STIs may be symptomless but can be avoided by using condoms.
“If you are having sex with new or casual partners, use a condom and get tested – STIs can pose serious consequences to your own health and that of your current or future sexual partners.”
Nearly 318,000 STIs were recorded in 2020 compared with 467,096 in 2019, the latest figures show.
Public Health England said infections requiring an in-person assessment, such as genital warts or herpes, saw a greater drop in diagnoses.
But cases of chlamydia and gonorrhoea – which can be diagnosed with self-sampling kits – were also down.
Compared with 2019:
- consultations at sexual-health services decreased by 10%.
- face-to-face consultations fell by 35% – but internet consultations doubled
As in recent years, the highest rates of new STIs were recorded among people who were:
- aged 15-24
- men who have sex with men
Debbie Laycock, from the Terrence Higgins Trust, said the drop in new cases was good news but rates could creep up again.

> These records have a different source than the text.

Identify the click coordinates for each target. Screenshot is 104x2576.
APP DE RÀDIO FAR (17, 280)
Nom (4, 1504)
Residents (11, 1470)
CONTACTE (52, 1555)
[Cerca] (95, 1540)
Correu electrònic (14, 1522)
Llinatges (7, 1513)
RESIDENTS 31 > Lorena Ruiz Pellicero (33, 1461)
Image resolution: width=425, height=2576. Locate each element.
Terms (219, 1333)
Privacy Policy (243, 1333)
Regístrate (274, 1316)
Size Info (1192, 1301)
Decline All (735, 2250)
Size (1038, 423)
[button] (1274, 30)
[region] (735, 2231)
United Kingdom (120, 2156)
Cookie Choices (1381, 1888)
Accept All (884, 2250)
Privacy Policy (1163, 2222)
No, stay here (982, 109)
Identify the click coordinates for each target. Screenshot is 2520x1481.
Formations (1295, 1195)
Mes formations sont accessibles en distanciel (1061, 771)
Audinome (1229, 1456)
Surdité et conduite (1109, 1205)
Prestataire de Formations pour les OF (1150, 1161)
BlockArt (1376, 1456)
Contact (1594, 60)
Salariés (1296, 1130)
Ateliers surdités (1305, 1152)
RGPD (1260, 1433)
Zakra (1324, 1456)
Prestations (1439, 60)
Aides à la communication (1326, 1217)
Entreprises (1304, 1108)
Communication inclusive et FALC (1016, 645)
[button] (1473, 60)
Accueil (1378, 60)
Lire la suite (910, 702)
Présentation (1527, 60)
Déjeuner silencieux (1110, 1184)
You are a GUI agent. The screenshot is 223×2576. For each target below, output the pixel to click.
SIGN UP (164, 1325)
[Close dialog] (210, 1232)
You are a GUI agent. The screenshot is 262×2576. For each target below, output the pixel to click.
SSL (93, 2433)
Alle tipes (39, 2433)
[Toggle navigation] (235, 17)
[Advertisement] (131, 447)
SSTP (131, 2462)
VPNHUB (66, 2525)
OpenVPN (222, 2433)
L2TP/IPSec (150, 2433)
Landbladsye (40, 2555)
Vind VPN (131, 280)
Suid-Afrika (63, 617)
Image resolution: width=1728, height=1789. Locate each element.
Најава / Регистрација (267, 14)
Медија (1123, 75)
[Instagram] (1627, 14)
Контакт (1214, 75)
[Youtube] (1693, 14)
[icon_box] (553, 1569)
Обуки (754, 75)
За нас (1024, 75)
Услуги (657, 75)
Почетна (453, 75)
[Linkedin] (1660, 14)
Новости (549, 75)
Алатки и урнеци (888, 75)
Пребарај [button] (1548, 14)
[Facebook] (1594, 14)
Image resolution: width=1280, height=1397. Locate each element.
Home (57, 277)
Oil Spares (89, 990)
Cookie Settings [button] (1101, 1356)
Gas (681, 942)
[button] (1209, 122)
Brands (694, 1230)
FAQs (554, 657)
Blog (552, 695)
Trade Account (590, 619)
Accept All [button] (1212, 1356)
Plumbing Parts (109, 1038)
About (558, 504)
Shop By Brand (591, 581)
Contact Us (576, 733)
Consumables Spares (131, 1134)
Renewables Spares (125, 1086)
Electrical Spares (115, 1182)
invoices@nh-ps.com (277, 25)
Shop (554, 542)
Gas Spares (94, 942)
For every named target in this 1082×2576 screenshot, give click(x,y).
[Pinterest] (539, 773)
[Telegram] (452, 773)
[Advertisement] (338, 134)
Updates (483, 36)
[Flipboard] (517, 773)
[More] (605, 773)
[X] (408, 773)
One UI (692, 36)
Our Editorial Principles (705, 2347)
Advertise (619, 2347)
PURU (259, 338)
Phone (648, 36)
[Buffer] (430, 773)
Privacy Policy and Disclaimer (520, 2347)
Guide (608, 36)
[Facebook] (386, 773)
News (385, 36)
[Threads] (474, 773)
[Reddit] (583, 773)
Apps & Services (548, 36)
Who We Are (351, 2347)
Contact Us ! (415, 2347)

- Lockdown ‘once in a lifetime opportunity’ for sexual health
- ‘I can’t tell my mum I’m having sex’
“Sexually transmitted infections are still circulating,” she said.
“That means it’s as important as ever to regularly test for STIs if you’re having sex and for everyone to know that sexual-health services are open for business – both face-to-face and online.”
Public Health England sexually transmitted infections section head Dr Katy Sinka said: “If you are having sex with new or casual partners, use a condom and get tested – STIs can pose serious consequences to your own health and that of your current or future sexual partners.”